Alıntı Metin —

ISSN 1308-8483
KADINLAR / Cevat YILDIRIM
Cevat YILDIRIM    
  Yayın Tarihi: 6.12.2011    


KADINLAR

“Medeniyet kadının eseridir.” Tümcesini ilk kez kırk yıl önce Anıtkabirde Ata’nın giysilerinin sergilendiği odanın önündeki salonun tavanında okudum. Büyük temel harflerle ve altın yaldızla işlenmişti. Bir öğretmen grubuyla beraberdik. O hızlı yürüyüş anında pek fazla düşünememiştim. Dün akşam eski not defterimde bu sözle tekrar karşılaştım.

Sağlanan Bilgiler —
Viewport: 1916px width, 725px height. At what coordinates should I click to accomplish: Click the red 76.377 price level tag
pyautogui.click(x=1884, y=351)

Yapılacak İşlemler —
1. Alıntı metne göre aşağıdaki soruları yanıtlayınız.
(a) Yazının yayın tarihi nedir?
(b) Söz, Anıtkabirde tam olarak nerede okunmuştur?
(c) Söz ile dün akşam nerede yeniden karşılaşılmıştır?
2. Alıntı metindeki "Büyük temel harflerle ve altın yaldızla işlenmişti." cümlesini İngilizceye çeviriniz.
3. Alıntı metinde "ISSN 1308-8483" sözlerinden "sözle tekrar karşılaştım." sözlerine kadar uzanan bölümü hiçbir değişiklik yapmadan kopyalayınız.

Sıralı Çözümler —
1.
(a) 6.12.2011
(b) Ata'nın giysilerinin sergilendiği odanın önündeki salonun tavanında.
(c) Eski not defterinde.

2. It had been inscribed in large capital letters and in gold gilt.

3.
ISSN 1308-8483
KADINLAR / Cevat YILDIRIM
Cevat YILDIRIM    
  Yayın Tarihi: 6.12.2011    


KADINLAR

“Medeniyet kadının eseridir.” Tümcesini ilk kez kırk yıl önce Anıtkabirde Ata’nın giysilerinin sergilendiği odanın önündeki salonun tavanında okudum. Büyük temel harflerle ve altın yaldızla işlenmişti. Bir öğretmen grubuyla beraberdik. O hızlı yürüyüş anında pek fazla düşünememiştim. Dün akşam eski not defterimde bu sözle tekrar karşılaştım.